Wednesday, March 05, 2008

Rylee Michele is turning 5!

our cps worker called me today and asked for some paperwork on the twins that she was having trouble finding.  it is information on their birth mother.  i couldn't believe it!  bless her heart, she needs to retire...  nothing new going on there....they are in the process of getting everything transfered down here.  

my baby girl is turning five tomorrow...  i can't believe it!!!  we made muffins together today for her to take to her class tomorrow.  she requested white cake with pink icing and sprinkles.   she tends to be an emotional child (have no idea where she gets that from ) :)  anyway, for whatever reason she was sad about getting older and was crying because she didn't want to grow up and get married and leave her dad and i.  she proceeded to tell me that she was never getting married and that she was going to live with us forever.......that was perfectly fine with kyle :)  i'm constantly amazed at how quickly these precious days fly by.  it seems like just yesterday that we were bringing her home from the hospital and now she's turning five and starting kindergarten in August...........ok......time to stop and got to bed (i've already cried twice today) 

Sunday, March 02, 2008

Roller Coaster, anyone???!!!

needless to say, this whole experience has been one high and dip after another.  thursday was no exception as i received a call that morning saying we were licensed and ready to go.  i was told that everything had been turned over to CPS.  upon contacting CPS i was expecting to be told that they would be bringing gray this weekend or next week.........not so much....  long story short:  after speaking with our cps worker, her supervisor and the adoption coordinator for the northern region i found out that our cps worker had not informed the dallas region that we had moved to houston.  i wish i could say i was shocked, but i was not.  this is the same CPS worker that we dealt with before with the twins and to put it bluntly...the lights are on but nobody's home.  so.....much frustration on thursday.  i'm also tired of being told "time frames" because they keep changing.  i have resolved that we will get him when we get him.  

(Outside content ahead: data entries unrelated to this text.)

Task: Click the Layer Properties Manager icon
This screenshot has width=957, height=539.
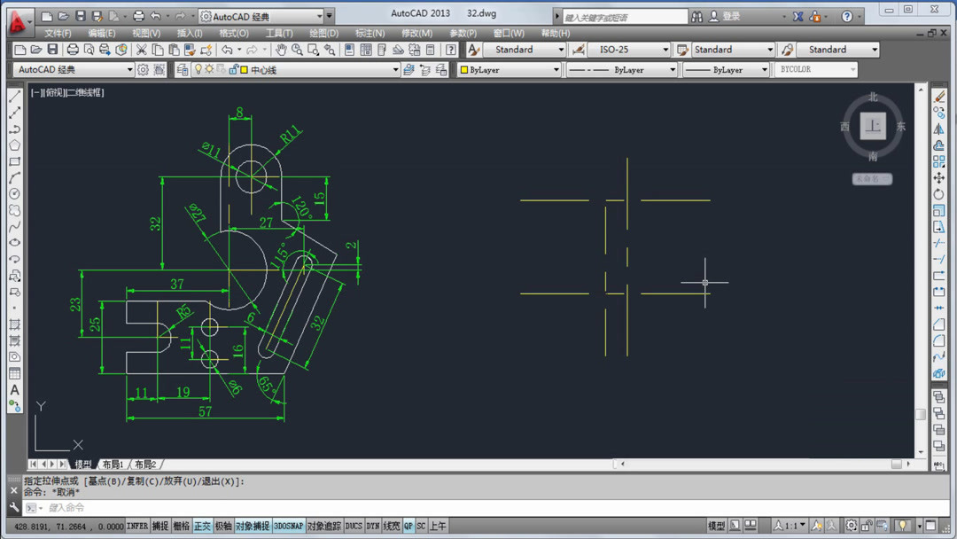Action: click(180, 69)
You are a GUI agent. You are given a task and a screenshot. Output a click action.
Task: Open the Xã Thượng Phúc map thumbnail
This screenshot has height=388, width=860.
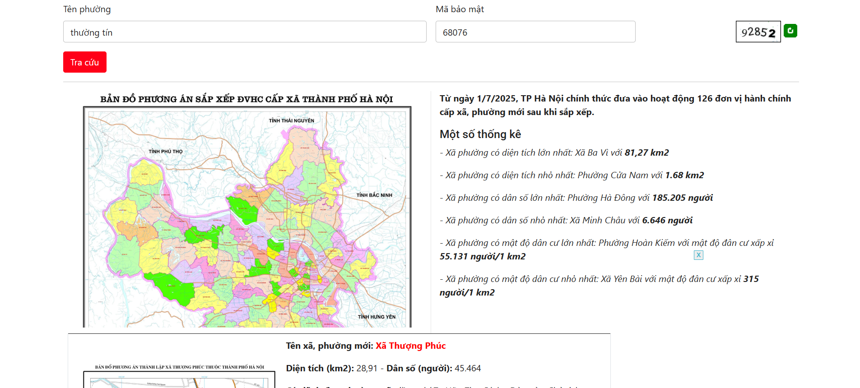[179, 377]
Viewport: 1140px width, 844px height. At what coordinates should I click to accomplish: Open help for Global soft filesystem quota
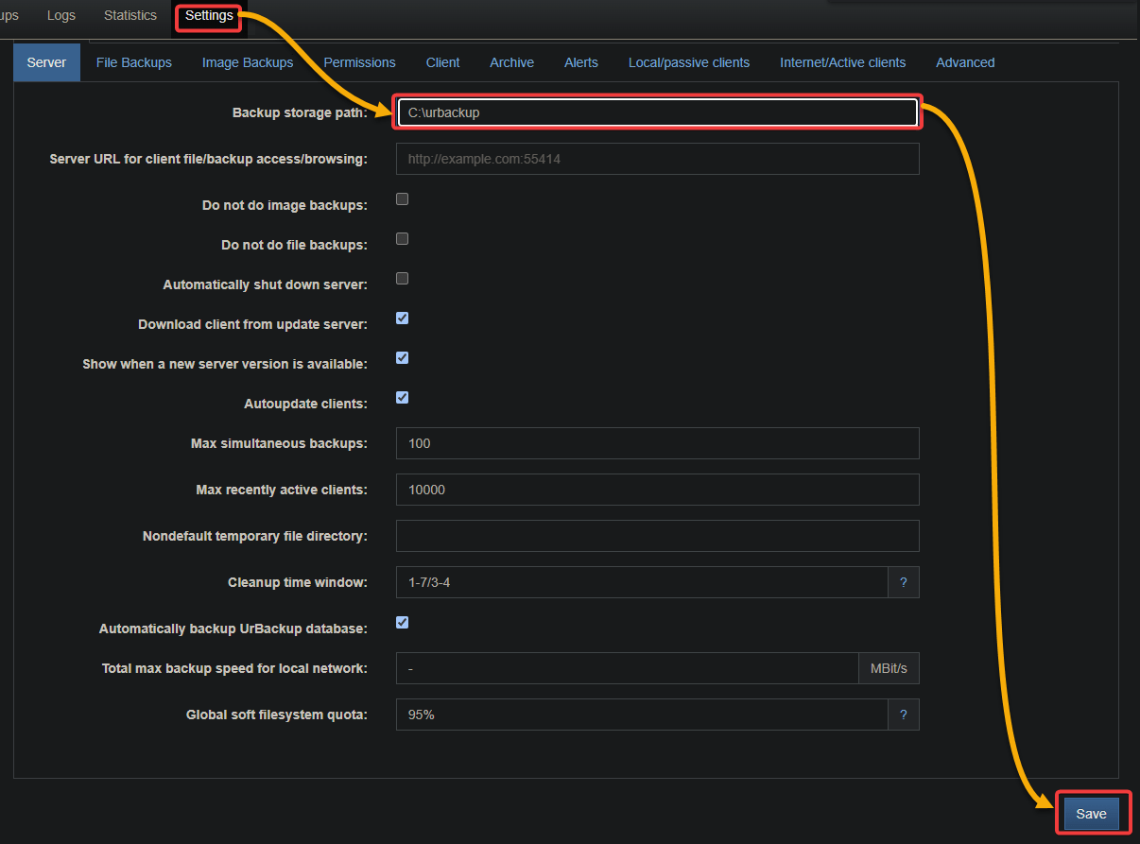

i woke up around 4am friday morning feeling burdened, frustrated and wanting so much to hold my baby.  i felt God's presence gently remind me to be patient........He often has to do that with me :)  

thank you for your prayers during this roller coaster ride!  i don't know what we would do without your encouraging emails, words, prayers and support!  

i will be blogging updates now....it's much easier than emailing everyone.  feel free to check in to get updates!